Personal information
- Date of birth: 29 March 1971 (age 53)
- Place of birth: Weingarts, Kunreuth, West Germany
- Height: 1.81 m (5 ft 11 in)
- Position(s): Defender

Youth career
- 1. FC Nürnberg

Senior career*
- Years: Team / Apps / (Gls)
- 1990–1991: Blau-Weiß 90 Berlin / 8 / (0)
- 1991–1996: Bayer 05 Uerdingen / 140 / (2)
- 1997: Kilmarnock
- 1997–1999: 1. FC Nürnberg / 36 / (0)
- 1999: Reggiana
- 1999–2000: Preußen Münster / 20 / (0)
- 2000–2002: Rot-Weiss Essen / 13 / (0)

= Helmut Rahner =

German footballer

Helmut Rahner (born 29 March 1971) is a German former professional football who played as a defender.
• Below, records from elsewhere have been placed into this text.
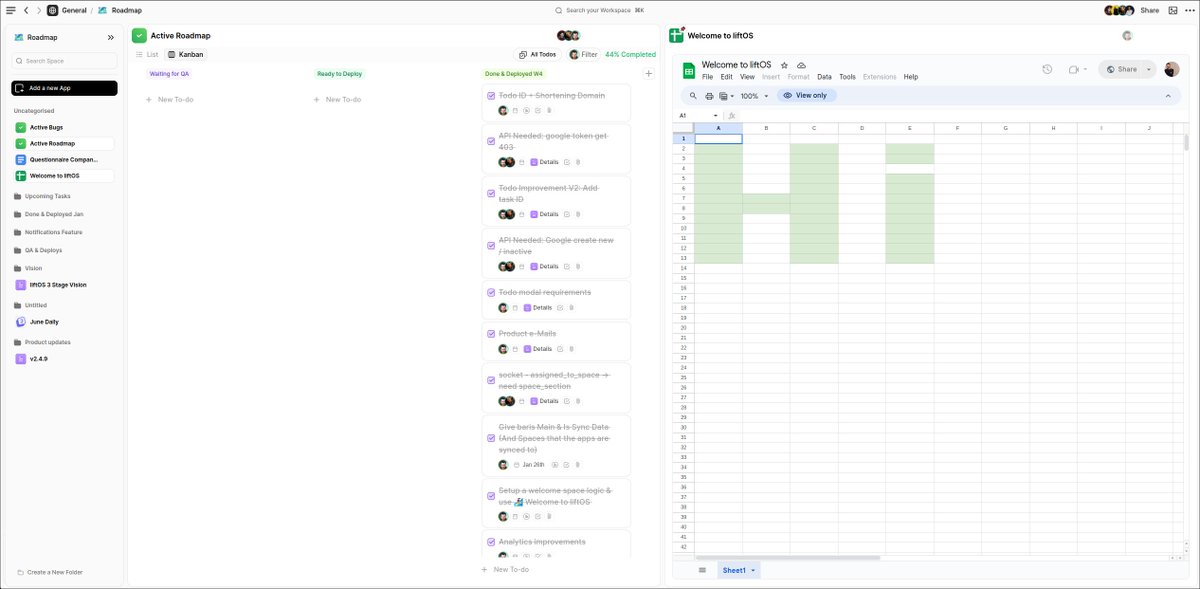Screen dimensions: 1200x589
Task: Click the All Todos filter icon
Action: click(523, 54)
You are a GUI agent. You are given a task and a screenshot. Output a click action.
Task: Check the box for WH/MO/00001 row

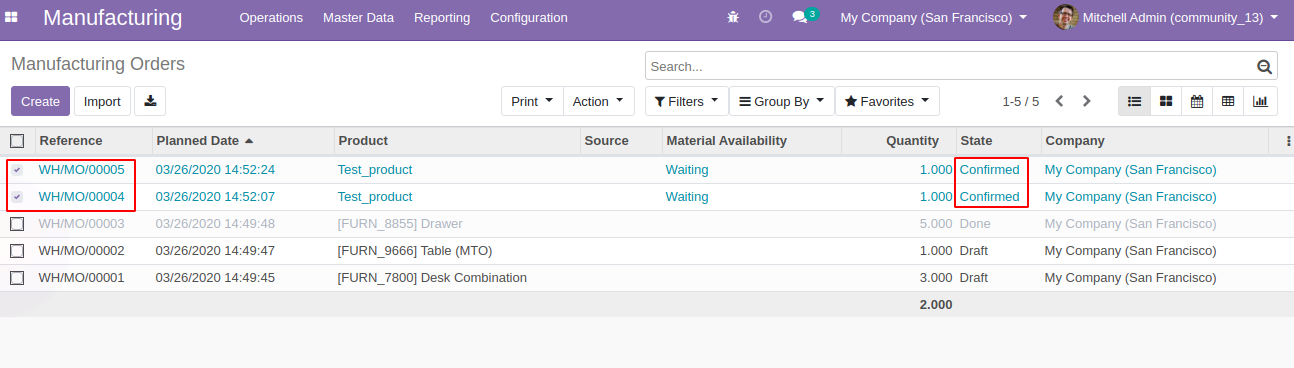[17, 278]
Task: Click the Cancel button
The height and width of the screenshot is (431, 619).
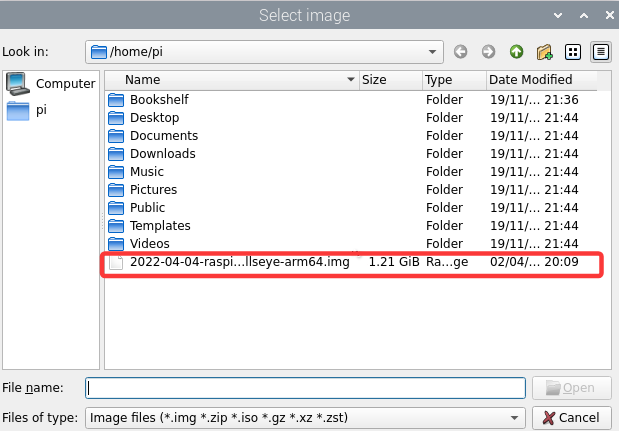Action: tap(572, 417)
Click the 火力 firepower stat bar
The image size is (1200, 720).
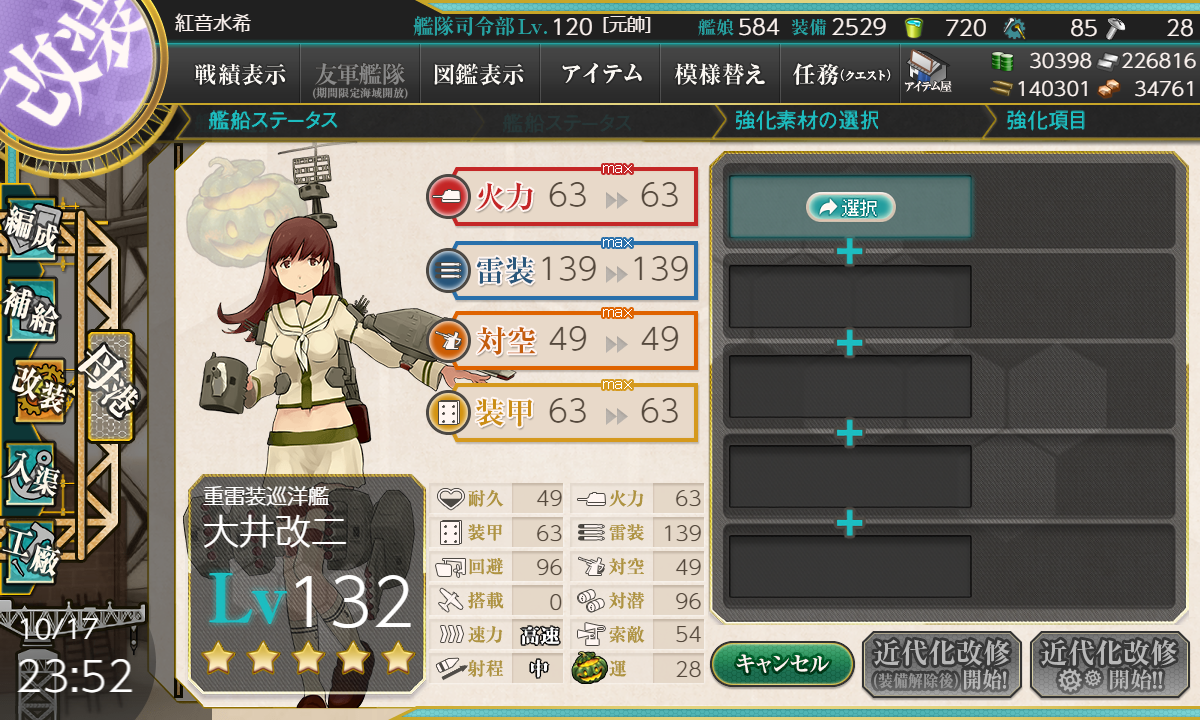tap(562, 196)
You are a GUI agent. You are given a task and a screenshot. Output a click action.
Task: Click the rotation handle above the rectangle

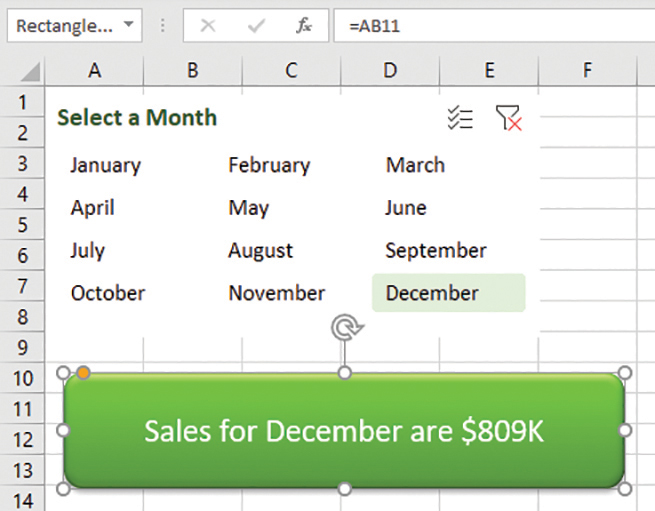tap(344, 326)
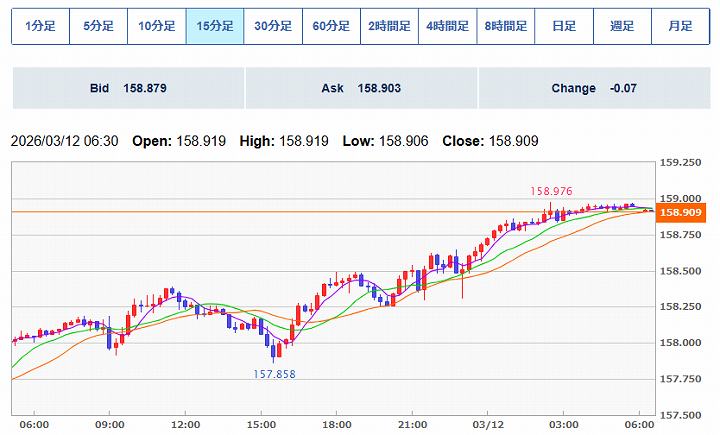The height and width of the screenshot is (435, 720).
Task: Click the Ask 158.903 panel
Action: click(361, 89)
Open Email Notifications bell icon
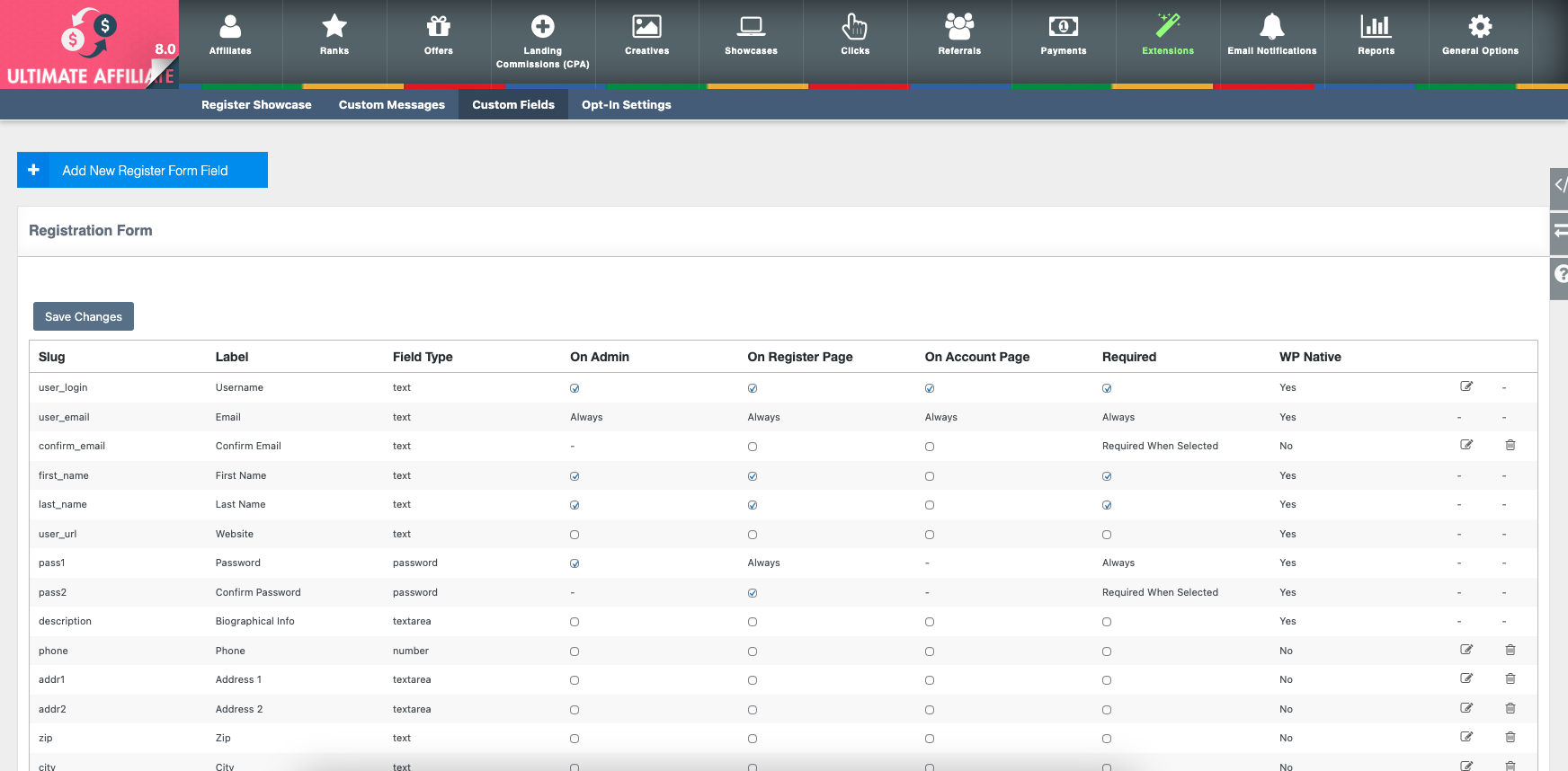1568x771 pixels. click(1271, 27)
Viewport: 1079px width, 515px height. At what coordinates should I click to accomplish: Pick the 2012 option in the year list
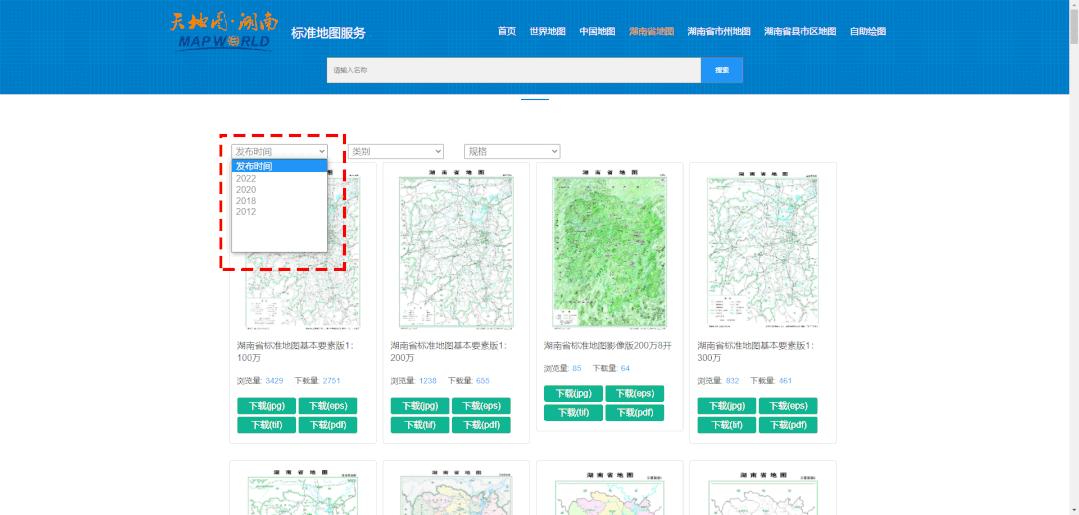pos(246,212)
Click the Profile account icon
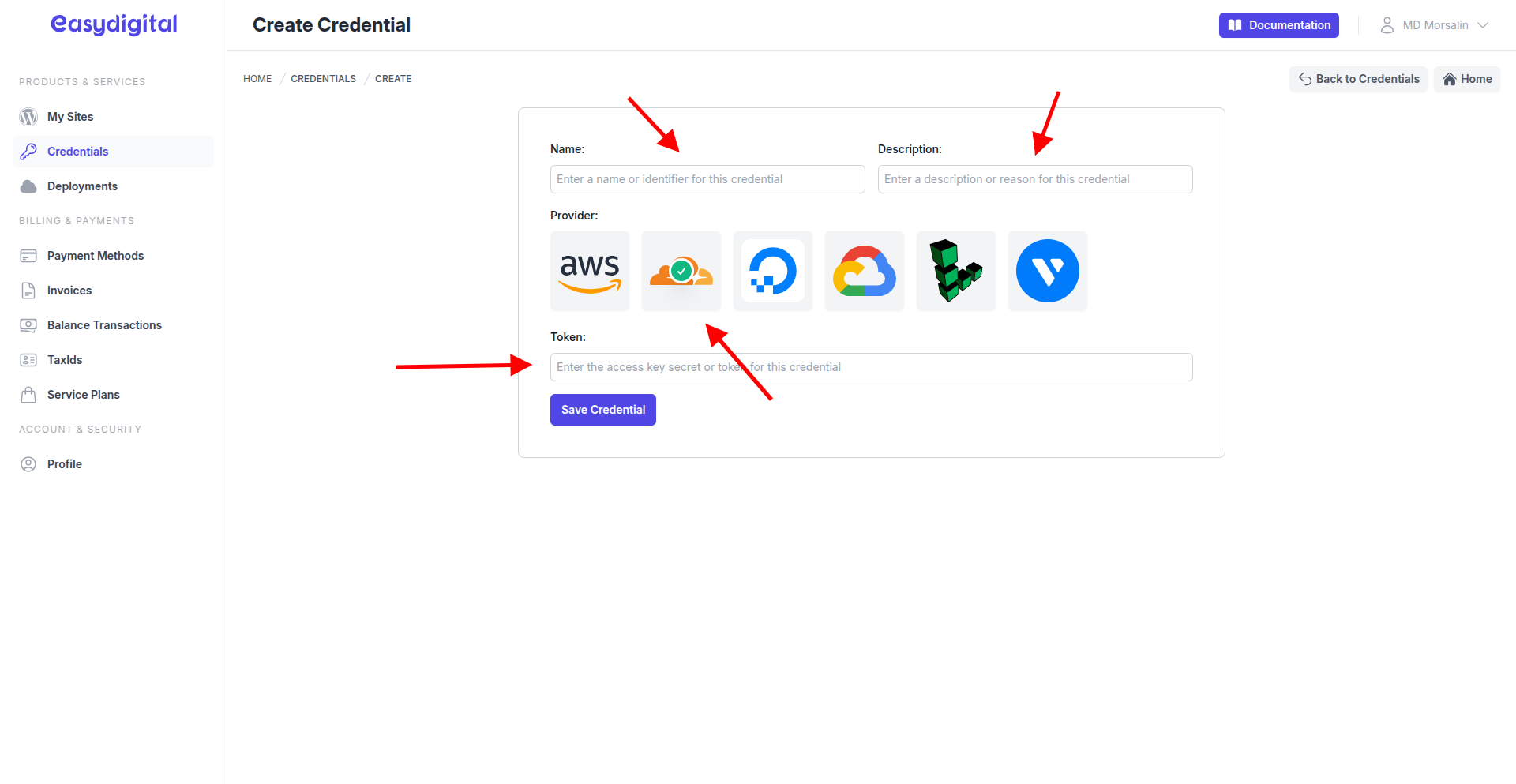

In his career, he played for Blau-Weiß 90 Berlin, Bayer Uerdingen, 1. FC Nürnberg and Rot-Weiss Essen.

==Career==
Born in Weingarts (Kunreuth municipality), Rahner played youth football for 1. FC Nürnberg. He began playing senior football for Blau-Weiß 90 Berlin.

Rahner spent most of his career with Bayer 05 Uerdingen (later renamed KFC Uerdingen 05) playing in the Bundesliga. He also had brief spells in Scotland with Kilmarnock and Italy with A.C. Reggiana 1919.